Illegal immigrants coming across the Texas border from Mexico face continued abuses at the hands of U.S. immigration authorities, according to a recent report issued by the American Friends Service Committee (AFSC).
According to the report, "Sealing Our Borders: The Human Toll," refugees (and those perceived to be refugees, including U.S. citizens) crossing the U.S.-Mexico border are subjected to a number of various types of abuse - including psychological, verbal, and physical abuse (such as shootings, beatings, and sexual assaults). And U.S. Border Patrol agents are responsible for most of the abuses, says the report.

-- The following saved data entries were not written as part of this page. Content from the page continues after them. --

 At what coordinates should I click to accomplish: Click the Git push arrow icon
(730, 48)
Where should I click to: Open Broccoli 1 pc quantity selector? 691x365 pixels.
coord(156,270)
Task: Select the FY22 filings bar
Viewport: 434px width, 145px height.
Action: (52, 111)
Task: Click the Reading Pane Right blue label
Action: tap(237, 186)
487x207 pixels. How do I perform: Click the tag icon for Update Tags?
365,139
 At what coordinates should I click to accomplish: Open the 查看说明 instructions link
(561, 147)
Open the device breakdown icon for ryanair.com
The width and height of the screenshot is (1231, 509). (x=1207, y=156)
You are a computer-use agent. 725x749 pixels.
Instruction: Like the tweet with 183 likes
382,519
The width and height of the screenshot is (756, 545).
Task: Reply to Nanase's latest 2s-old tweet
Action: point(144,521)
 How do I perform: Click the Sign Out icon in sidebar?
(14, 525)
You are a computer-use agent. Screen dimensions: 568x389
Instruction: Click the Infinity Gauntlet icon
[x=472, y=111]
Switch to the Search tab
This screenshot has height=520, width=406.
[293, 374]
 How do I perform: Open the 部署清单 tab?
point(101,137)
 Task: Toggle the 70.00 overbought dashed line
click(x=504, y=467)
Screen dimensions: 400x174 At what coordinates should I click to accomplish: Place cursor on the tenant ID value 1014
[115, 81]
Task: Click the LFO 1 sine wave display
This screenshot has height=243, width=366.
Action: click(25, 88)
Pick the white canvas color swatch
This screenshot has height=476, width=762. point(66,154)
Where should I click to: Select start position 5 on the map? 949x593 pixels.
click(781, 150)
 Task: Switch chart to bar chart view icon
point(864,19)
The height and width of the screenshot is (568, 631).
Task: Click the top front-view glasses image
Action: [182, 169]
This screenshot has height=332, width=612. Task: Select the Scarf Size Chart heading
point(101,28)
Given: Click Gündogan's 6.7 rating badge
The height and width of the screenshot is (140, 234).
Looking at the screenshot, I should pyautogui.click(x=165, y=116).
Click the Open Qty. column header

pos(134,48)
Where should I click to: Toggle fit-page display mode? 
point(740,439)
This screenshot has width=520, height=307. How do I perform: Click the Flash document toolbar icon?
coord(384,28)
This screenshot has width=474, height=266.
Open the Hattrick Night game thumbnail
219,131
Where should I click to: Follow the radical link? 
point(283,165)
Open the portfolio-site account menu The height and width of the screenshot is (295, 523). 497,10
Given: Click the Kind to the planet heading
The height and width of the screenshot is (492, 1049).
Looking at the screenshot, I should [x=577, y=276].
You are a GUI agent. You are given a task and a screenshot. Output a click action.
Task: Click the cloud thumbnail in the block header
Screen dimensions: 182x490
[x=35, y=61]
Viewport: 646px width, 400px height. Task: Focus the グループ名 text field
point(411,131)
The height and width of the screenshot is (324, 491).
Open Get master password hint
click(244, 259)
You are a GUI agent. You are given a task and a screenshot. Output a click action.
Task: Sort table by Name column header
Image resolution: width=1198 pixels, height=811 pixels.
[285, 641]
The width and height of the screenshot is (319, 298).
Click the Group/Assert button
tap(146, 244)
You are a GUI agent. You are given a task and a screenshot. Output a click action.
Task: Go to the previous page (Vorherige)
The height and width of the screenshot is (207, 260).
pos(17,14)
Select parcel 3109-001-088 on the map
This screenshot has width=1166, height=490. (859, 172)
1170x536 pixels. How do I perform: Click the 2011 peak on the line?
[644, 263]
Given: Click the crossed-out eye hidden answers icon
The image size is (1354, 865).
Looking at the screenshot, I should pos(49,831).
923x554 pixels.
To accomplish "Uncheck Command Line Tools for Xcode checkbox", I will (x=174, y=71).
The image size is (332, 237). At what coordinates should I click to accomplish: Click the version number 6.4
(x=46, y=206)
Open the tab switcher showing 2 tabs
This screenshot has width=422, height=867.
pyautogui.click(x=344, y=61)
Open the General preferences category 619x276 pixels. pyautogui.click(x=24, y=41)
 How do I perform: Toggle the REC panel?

Released in late February, the report is the result of a two-year investigative project (from May 1989 to May 1991) conducted by the AFSC's Immigration Law Enforcement Monitoring Project (ILEMP), based in Houston. ILEMP also released reports detailing such abuses in 1988 and 1989.
"The abuses we've reported continue to be serious," ILEMP Project Director Maria Jiminez told Sojourners. "Hopefully, this report will highlight the need to take this issue more seriously and will lead to more humane enforcement of immigration law."
The INS responded by categorically denying the abuses documented in the report, dismissing the charges as "unfounded."
The American Friends Service Committee "has never said one good thing about the U.S. Border Patrol in its history," INS chief spokesman Duke Austin told USA Today. "So it doesn't come to me as shocking that, for the third time, they've come out with a report alleging abuses."
The U.S. Civil Rights Commission appears to be taking the reports of abuses more seriously. It scheduled hearings on the alleged abuses in El Paso, Texas, sometime in April.